# Can you decipher this binary [closed]

Thought I post this to the best community of programmers I know.

David Johnston, the new Governor General, has the digital world confused.

Just what is the meaning of that 33 character-long string of ones and zeros that is emblazoned across the bottom of his fresh new Coat of Arms?

According to the GG's website, "The wavy band inscribed with zeros and ones represents a flow of information, digital communication and modern media."

The binry is this:

``````110010111001001010100100111010011
``````

It's not ASCII, is it just random?

I'll accept the correct (if it can be solved) answer or failing that, the highest voted answer.

-

## closed as off-topic by gnat, gbjbaanb, Bart van Ingen Schenau, MichaelT, GlenH7Apr 26 '14 at 12:51

• This question does not appear to be about software development within the scope defined in the help center.
If this question can be reworded to fit the rules in the help center, please edit the question.

This question appears to be off-topic because it is tour deciphering a binary. – gnat Apr 25 '14 at 9:11

I'm pretty sure this doesn't mean anything and was only done for graphical effect.

33 characters in Binary doesn't leave much room for encoding data in the first place, and it's an odd length (not divisible by 4.)

Add in the fact that it's palindromic, and the odds of there being something encoded in there falls to near zero.
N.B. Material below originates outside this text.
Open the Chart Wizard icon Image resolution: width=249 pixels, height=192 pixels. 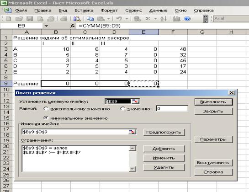coord(176,19)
If you cut it into 3 even pieces, you can see the pattern emerge.:

``````11001011100
10010101001
00111010011
``````

It really is just for looks.

Edit: The decimal conversion is also a prime number, so it's a prime number that has a palindromic binary representation.. pretty interesting without being an encryption puzzle.

-
This is exactly what I was thinking except I was too lazy to post a proper answer. – ChaosPandion Oct 4 '10 at 12:42
`The decimal conversion is also a prime number` the primality does not depend on the number's representation ;) – phant0m Nov 3 '12 at 14:09

where they say it's a palindromic prime.

-
Seems like they might be over analyzing it. – ChaosPandion Oct 4 '10 at 13:04
It's hard to decide on a moment to say "this data does not have any meaning except looks" - when have you analyzed it enough? Of course, we're well beyond the geek-border here, agreed on that :P – deltreme Oct 4 '10 at 13:15
Well I've never been too big on puzzles but this really seems like some artists interpretation of "make it look like I support technology but keep it simple". – ChaosPandion Oct 4 '10 at 13:38
@ChaosPandion - we will probably never know what the person who wrote down these digits was thinking, however if it is a prime number, it might be his intention to choose this number. Fosco's answer currently has one more vote, so the community leans towards your interpretation, I just supplied another possibility. – deltreme Oct 4 '10 at 14:32

In decimal, the number is 6830770643, which happens to be a prime number. And in binary, it is a palindrome.

That combination of facts seems unusual enough that I have a difficult time believing that a call wasn't made to someone over in the Faculty of Mathematics building to suggest an interesting number.

Johnston does, after all, have unique access to a whole building devoted to mathematicians. Specifically, the Faculty of Mathematics, at University of Waterloo In particular, the Pure Mathematics department is all about discovering beautiful mathematical patterns. They don't purely spend their days "doing this," but it sure is the kind of thing I would expect of them.

Prime numbers are certainly interesting, as they have been applied to such diverse purposes as cryptography (see RSA), hashing, generation of random numbers, and are used at the root of Godel's proof of incompleteness. To a pure mathematician, if a number is prime, that's interesting.

It's not impossible that there is some additional Cool Meaning to be found if one reassembles the bits in some other form. (It would be neat if, in ASCII, it represented the date when some department or faculty at University of Waterloo opened.) But "palindromic prime" is pretty sufficient to make it interesting, and Johnston has an easy walk over to a place where he can find a group of mathematicians capable of pulling that out of their hats.